Extract:
— start —

The indicator by which to tell democracy from pseudo-democracy lies in whether the people can participate in the state administration or not. And the south Korean people are denied the right to participate in government. They have not the slightest elementary democratic rights.

The people's committees set up by the south Korean people immediately after liberation were not recognized and, worse still, they were dissolved and their functionaries were arrested and thrown into jail. The democratic political parties, deprived of the freedom of political activities, are forced to go underground.

It is the Communist Party of all democratic political parties that is waging the most determined struggle for the freedom and independence of the country and happiness of the working people. This is a hard fact admitted by all conscientious people of Korea. And how have the U.S. imperialists and their lackeys who are obstructing the democratic independence and sovereignty of Korea dealt and are dealing with the Communist Party of South Korea? Those villains have arrested, imprisoned and murdered large numbers of the leading cadres and members of the Communist Party and banned its organ Haebang-ilbo. To lower the prestige of the Communist Party in the eyes of the masses of the people, the reactionaries have fabricated the so-called forged-note case and staged a farcical trial for it; they have framed the so-called "Right-Left collaboration" plot in an attempt to isolate the Communist Party.

Not only the members of the Communist Party but also those of the People's Party and the New Democratic Party are subjected to suppression and persecution. The reactionaries persecuted Mr. Ryo Un Hyong, the leader of the People's Party, and went so far as to attempt to strangle him in their brigandish violence.

The reactionaries are perpetrating barbarous acts-suspending democratic publications, arresting a large number of members of the democratic political parties, forming terrorist bands to murder patriots in the streets in broad daylight and so on. The terrorist acts of the reactionaries grow more violent with every passing day and their suppression of the democratic forces becomes still more outrageous.

The persecution of the working class, in particular, has reached extremes. See the massacre in Kwangju of last August 15! With tanks, planes, machine guns and bayonets the Yankees attacked over 1,000 workers of the Hwasun Colliery who were marching towards the city of Kwangju to attend the mass meeting in honour of the anniversary of August 15, killing one and wounding 109 seriously or lightly. With a cruel fact this is! There have taken place tens and hundreds of cases of atrocities of this type committed by the enemy, which are sternly condemned by the whole nation. This is precisely the so-called "democratic order" of the Syngman Rhee clique and this is the "humanitarian assistance" to Korea which the Americans are advertising loudly.

The land problem has not been solved at all in south Korea. The peasants are subjected to merciless exploitation by the landlords and suffer from all kinds of exacting levies and the forced delivery of farm products as in the Japanese imperialist years. The only change, if any, is the transfer to the Korean squires of the land owned by the Japanese landlords and the replacement of the "Oriental Development Company" of Japanese imperialism by the "New Korea Company" of U.S. imperialism.

Far from enforcement of a labour law, the workers are exploited more harshly than ever before and are suffering from unemployment and hunger. The industrial establishments which were owned by Japanese imperialists and the traitors to the nation, far from being nationalized, have rather turned into means for the pro-Japanese stooges and profiteers to line their pockets greedily.

The women, far from emancipation, find themselves in an indescribably wretched plight.

— end —

Stored data:
— start —

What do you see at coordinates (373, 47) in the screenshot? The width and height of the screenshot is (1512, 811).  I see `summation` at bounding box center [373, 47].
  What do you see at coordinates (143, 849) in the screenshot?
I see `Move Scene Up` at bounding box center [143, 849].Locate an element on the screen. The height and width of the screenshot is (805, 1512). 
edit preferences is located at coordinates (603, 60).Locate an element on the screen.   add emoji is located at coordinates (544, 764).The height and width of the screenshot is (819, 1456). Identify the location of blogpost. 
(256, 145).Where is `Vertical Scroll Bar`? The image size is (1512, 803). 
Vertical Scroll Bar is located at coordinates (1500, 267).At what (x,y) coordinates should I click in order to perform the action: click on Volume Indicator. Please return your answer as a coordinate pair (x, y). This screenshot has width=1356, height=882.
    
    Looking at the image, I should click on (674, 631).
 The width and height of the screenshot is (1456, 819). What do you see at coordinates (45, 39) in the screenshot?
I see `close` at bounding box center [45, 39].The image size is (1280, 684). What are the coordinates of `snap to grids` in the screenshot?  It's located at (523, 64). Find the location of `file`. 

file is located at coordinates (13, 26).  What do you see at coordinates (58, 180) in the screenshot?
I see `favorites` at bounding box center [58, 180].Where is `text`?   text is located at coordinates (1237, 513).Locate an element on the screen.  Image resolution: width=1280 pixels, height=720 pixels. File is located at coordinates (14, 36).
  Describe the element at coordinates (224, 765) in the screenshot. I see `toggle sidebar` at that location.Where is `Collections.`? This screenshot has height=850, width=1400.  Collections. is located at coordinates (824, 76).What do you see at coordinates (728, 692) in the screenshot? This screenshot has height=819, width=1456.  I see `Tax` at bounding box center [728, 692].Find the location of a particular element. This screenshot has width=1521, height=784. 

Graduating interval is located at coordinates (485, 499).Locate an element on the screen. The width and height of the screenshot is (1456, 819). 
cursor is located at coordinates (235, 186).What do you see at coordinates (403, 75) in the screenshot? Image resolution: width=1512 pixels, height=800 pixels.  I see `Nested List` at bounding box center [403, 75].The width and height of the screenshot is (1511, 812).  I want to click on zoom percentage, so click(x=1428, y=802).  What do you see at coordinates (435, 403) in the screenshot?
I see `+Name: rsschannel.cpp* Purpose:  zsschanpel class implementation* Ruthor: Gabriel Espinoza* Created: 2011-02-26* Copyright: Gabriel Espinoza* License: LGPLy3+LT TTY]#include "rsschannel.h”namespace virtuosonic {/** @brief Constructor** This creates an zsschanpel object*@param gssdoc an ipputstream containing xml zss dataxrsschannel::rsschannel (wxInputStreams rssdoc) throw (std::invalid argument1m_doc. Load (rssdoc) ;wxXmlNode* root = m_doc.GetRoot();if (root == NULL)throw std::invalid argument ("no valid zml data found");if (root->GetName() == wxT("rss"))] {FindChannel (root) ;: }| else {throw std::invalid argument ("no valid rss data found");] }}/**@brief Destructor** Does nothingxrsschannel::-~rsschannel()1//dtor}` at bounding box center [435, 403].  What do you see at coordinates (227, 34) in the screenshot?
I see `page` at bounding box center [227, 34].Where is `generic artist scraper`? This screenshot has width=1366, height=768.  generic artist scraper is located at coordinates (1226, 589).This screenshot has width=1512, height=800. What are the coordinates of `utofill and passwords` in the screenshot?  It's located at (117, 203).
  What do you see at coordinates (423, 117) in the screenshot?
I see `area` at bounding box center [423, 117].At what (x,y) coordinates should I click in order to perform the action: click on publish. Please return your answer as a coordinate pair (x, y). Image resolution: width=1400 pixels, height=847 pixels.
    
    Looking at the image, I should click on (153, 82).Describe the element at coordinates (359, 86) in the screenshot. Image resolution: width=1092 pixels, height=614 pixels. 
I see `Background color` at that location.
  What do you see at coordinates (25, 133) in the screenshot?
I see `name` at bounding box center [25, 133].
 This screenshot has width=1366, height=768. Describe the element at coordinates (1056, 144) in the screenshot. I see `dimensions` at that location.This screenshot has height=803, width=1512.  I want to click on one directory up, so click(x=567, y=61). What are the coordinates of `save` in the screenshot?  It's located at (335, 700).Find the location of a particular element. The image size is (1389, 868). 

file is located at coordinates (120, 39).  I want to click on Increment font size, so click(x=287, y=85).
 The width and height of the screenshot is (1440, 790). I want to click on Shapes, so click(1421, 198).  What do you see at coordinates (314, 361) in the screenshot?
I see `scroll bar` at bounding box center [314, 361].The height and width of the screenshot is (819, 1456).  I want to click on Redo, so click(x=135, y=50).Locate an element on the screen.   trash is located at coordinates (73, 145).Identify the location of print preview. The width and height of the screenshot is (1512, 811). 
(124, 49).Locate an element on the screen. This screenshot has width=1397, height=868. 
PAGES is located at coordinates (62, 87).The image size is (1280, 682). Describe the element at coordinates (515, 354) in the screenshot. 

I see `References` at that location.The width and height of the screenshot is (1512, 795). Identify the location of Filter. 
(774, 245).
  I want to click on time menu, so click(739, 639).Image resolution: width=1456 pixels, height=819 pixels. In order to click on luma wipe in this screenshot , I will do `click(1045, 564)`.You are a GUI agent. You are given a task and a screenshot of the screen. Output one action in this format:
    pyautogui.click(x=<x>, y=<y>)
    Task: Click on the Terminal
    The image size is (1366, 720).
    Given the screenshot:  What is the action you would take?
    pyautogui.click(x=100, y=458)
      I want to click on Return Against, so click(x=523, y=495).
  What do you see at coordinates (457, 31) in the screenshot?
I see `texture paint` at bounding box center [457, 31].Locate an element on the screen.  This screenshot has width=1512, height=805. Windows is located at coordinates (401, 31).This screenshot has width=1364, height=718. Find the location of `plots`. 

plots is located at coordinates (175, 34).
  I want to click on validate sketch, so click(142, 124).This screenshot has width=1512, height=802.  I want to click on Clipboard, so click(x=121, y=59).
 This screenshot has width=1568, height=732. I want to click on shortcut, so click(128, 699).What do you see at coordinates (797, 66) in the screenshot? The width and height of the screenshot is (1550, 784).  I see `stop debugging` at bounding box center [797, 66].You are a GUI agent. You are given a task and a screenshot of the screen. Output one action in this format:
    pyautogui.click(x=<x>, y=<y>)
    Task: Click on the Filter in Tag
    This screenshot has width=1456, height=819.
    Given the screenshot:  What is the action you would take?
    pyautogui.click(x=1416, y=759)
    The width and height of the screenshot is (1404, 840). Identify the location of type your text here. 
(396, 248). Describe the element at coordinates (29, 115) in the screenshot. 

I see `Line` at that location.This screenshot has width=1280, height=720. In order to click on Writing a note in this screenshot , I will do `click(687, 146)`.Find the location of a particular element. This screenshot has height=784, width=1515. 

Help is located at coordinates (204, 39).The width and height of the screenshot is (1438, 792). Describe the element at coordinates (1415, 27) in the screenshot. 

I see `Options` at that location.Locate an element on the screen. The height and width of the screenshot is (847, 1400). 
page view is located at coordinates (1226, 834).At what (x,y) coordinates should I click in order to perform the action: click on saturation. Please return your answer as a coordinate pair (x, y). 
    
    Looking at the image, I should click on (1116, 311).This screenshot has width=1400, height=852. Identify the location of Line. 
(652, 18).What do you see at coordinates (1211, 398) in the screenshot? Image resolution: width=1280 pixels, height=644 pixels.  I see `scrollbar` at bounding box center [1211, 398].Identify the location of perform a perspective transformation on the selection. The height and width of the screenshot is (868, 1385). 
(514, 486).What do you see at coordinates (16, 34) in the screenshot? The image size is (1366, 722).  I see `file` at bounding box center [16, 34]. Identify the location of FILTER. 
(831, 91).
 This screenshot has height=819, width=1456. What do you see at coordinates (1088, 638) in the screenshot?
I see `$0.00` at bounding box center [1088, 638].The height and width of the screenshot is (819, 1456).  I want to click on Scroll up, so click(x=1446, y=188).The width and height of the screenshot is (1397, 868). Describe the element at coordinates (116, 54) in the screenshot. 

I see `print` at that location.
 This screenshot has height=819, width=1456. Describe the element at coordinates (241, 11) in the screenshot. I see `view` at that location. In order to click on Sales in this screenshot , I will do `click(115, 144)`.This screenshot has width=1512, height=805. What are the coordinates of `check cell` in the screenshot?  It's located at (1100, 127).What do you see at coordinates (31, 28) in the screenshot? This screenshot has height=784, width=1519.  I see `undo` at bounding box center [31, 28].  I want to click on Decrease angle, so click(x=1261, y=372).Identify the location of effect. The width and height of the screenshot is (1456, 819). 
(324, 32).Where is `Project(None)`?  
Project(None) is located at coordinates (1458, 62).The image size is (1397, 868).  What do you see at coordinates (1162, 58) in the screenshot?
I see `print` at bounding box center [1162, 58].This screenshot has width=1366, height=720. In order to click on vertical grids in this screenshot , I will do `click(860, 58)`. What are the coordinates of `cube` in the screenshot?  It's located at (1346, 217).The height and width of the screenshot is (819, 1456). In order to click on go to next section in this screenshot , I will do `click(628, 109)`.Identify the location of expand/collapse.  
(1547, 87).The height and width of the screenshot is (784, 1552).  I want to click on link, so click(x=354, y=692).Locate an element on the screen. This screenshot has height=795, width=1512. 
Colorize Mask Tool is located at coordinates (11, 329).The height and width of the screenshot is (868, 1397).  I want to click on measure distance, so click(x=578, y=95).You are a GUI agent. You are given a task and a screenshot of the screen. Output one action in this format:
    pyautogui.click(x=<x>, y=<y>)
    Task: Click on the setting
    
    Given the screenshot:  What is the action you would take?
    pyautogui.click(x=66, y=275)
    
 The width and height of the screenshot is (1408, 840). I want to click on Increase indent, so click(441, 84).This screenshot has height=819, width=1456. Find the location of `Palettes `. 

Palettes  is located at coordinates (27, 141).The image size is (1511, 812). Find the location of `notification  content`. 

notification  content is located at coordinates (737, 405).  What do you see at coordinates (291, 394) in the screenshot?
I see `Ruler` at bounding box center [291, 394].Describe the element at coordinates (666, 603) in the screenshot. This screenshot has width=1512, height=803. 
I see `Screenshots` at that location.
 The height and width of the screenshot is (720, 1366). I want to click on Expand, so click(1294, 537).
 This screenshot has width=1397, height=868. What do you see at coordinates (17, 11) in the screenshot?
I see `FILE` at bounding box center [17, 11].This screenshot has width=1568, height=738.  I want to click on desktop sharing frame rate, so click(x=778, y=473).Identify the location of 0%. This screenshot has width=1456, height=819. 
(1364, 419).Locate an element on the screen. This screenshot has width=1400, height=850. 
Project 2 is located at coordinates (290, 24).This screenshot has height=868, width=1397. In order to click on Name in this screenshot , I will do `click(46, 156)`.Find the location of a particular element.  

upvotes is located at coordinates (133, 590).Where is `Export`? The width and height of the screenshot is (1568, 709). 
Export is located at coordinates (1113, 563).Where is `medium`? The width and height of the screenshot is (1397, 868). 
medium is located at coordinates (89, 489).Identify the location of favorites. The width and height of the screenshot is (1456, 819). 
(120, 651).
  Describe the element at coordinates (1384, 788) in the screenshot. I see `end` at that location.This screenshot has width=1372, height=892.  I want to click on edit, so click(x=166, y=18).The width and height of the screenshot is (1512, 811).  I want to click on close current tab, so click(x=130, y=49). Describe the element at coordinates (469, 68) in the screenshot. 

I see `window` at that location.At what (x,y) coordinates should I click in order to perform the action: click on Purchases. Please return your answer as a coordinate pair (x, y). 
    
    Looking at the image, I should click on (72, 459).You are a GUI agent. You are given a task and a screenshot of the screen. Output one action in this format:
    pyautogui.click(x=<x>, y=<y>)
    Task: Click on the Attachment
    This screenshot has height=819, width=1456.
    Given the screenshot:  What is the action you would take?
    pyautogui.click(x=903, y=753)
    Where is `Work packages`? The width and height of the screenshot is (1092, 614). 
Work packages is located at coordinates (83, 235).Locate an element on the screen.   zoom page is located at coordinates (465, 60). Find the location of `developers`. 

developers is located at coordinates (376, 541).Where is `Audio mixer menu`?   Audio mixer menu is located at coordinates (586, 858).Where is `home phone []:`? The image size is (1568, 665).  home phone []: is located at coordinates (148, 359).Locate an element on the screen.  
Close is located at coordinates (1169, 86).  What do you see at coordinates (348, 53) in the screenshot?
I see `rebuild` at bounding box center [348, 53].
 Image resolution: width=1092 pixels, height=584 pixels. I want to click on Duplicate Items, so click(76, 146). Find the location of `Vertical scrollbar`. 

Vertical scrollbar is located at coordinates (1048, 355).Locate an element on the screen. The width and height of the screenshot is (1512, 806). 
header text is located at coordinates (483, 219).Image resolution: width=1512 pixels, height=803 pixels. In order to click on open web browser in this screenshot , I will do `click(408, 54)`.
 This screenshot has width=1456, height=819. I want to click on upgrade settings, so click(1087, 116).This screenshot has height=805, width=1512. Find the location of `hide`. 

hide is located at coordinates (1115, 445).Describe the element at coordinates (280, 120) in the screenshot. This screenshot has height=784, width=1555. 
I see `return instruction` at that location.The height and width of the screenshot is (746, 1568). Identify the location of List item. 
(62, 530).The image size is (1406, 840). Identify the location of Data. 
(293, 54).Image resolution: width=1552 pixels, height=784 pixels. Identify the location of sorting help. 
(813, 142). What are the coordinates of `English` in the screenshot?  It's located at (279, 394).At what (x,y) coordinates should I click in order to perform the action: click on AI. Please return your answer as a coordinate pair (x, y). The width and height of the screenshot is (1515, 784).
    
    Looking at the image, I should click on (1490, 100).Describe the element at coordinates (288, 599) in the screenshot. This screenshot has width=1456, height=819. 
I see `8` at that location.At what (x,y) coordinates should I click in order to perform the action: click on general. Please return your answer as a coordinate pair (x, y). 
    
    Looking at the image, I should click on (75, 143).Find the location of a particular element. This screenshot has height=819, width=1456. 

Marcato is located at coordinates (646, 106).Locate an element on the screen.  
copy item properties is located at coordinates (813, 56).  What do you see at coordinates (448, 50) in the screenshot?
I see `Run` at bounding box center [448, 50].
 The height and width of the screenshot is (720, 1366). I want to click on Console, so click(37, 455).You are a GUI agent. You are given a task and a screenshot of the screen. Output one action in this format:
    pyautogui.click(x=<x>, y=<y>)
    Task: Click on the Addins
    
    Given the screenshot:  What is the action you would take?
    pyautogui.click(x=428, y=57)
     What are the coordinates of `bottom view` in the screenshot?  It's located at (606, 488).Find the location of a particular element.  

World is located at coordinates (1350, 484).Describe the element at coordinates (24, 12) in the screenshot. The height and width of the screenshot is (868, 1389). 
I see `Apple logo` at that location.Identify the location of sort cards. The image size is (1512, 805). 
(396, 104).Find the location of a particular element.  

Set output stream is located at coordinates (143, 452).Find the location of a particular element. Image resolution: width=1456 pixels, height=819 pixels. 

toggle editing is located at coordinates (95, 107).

— end —

Your tasks:
- a) In the passage on conditions in south Korea, what replaced the "Oriental Development Company" of Japanese imperialism?
- b) Go on with the passage on conditions in south Korea, starting after its final sentence about the women.

Answers to the tasks:
- a) The "New Korea Company" of U.S. imperialism replaced it.

- b)
All facts thus irrefutably prove that the goings-on in south Korea are totally different from the developments in north Korea. A firm basis of democracy for the people has been laid in north Korea, whereas the traitorous Syngman Rhee clique with the undisguised backing of the U.S. military government are openly pursuing an anti-popular, anti-democratic policy in south Korea. They are scheming to set up a reactionary ruling machine which, while hanging out the signboard of "democracy," aims, to all intents and purposes, at oppressing the entire Korean people.

In this grave situation, the primary task of our nation and the entire working people is to unite and unite.

Then, what kind of unity do we advocate? Though there are varied arguments about it, the unity we advocate is a unity based on the interests of the toiling masses, namely, the interests of the workers, peasants and working intellectuals. There can be genuine unity only when it is based on this correct principle.

Contrary to this, both the "Right-Left collaboration" pursued by the reactionary clique in south Korea under the manipulation of the U.S. military government and the "unity" with the traitorous Right-wing forces sought after by the Rightist elements in the Left-wing camp are all anti-popular "unity" detrimental to the interests of the labouring masses and the entire people. Such "unity" is a "unity" pandering to the activities of the reactionary groups. We do not need "unity" of this kind.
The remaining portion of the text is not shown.